OVS has to relearn the FDB  flows whenever tables are cleared.
During this time, packets gets flooded. I need to think about possible 
options if we want to retain FDB table.

Can we take this up as an enhancement in a separate patch
once we identify a solution for this ?

> Another difference with today's approach is that this avoids a
> controller action, that's great!
> 
>> +
>> +static void
>> +encode_COMMIT_FDB_LOCAL(const struct ovnact_commit_fdb_local *fdb_local,
>> +                      const struct ovnact_encode_params *ep,
>> +                      struct ofpbuf *ofpacts)
>> +{
>> +     commit_fdb_local_learn_action(fdb_local, ofpacts, ep->lflow_uuid.parts[0]);
>> +}
>> +
>> static void
>> encode_MAC_CACHE_USE(const struct ovnact_null *null OVS_UNUSED,
>>                      const struct ovnact_encode_params *ep,
>> @@ -5451,6 +5543,8 @@ parse_action(struct action_context *ctx)
>>         parse_sample(ctx);
>>     } else if (lexer_match_id(ctx->lexer, "mac_cache_use")) {
>>         ovnact_put_MAC_CACHE_USE(ctx->ovnacts);
>> +    } else if (lexer_match_id(ctx->lexer, "commit_fdb_local")) {
>> +        parse_commit_fdb_local(ctx, ovnact_put_COMMIT_FDB_LOCAL(ctx->ovnacts));
>>     } else {
>>         lexer_syntax_error(ctx->lexer, "expecting action");
>>     }
>> diff --git a/northd/northd.c b/northd/northd.c
>> index d1465ddf7..de18694a0 100644
>> --- a/northd/northd.c
>> +++ b/northd/northd.c
>> @@ -1834,6 +1834,12 @@ localnet_can_learn_mac(const struct nbrec_logical_switch_port *nbsp)
>>     return smap_get_bool(&nbsp->options, "localnet_learn_fdb", false);
>> }
>> 
>> +static bool
>> +ls_is_fdb_local(const struct nbrec_logical_switch *nbs)
>> +{
>> +    return smap_get_bool(&nbs->other_config, "fdb_local", false);
>> +}
>> +
> 
> Personally, I'd prefer if we don't add another config knob and we just
> make this the only way FDB works.  We could also document that the FDB
> SB table should be deprecated.
> 

If we want to make local FDB as default then, I think we need to handle overlay 
use case as well.
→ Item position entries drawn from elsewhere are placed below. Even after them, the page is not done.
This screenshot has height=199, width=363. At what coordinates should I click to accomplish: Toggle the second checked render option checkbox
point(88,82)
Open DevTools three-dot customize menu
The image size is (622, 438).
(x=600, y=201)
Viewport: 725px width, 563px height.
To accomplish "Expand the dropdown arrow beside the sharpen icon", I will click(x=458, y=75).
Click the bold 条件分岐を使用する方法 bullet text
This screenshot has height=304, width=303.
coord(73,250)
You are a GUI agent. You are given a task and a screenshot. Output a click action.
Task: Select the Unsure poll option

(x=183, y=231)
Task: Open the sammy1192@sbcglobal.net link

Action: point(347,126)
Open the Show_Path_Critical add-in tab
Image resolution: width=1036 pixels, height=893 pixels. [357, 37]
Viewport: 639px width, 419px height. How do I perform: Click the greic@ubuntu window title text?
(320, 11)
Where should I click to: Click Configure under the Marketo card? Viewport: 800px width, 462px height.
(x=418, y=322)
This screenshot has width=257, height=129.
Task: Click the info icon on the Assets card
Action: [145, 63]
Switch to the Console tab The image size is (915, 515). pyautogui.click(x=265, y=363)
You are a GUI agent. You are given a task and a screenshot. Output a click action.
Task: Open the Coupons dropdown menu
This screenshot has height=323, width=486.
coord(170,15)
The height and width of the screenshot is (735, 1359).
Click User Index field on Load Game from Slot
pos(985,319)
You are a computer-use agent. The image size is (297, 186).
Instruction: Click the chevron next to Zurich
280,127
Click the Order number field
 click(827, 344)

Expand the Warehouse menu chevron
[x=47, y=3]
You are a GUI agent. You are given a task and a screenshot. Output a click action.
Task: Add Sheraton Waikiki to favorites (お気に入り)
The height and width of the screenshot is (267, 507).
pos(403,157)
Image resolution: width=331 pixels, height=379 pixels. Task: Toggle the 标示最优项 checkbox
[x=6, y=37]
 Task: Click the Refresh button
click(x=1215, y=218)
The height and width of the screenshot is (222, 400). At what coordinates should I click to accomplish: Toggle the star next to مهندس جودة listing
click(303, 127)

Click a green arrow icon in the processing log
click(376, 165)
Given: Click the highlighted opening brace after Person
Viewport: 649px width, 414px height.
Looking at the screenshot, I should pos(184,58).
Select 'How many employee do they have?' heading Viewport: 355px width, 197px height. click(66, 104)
Probably, we might have to add a new stage in logical switch
egress pipeline to learn FDB entries for packets coming over tunnel (or)
something similar.

Can we take this up in a separate patch ?
  

>> static bool
>> lsp_is_type_changed(const struct sbrec_port_binding *sb,
>>                 const struct nbrec_logical_switch_port *nbsp,
>> @@ -7033,6 +7039,8 @@ build_lswitch_port_sec_op(struct ovn_port *op, struct hmap *lflows,
>>     }
>> }
>> 
>> +#define FDB_LOCAL_DEF_IDLE_TIMEOUT_S 300
>> +
> 
> This, on the other hand, might be a good candidate for a config option.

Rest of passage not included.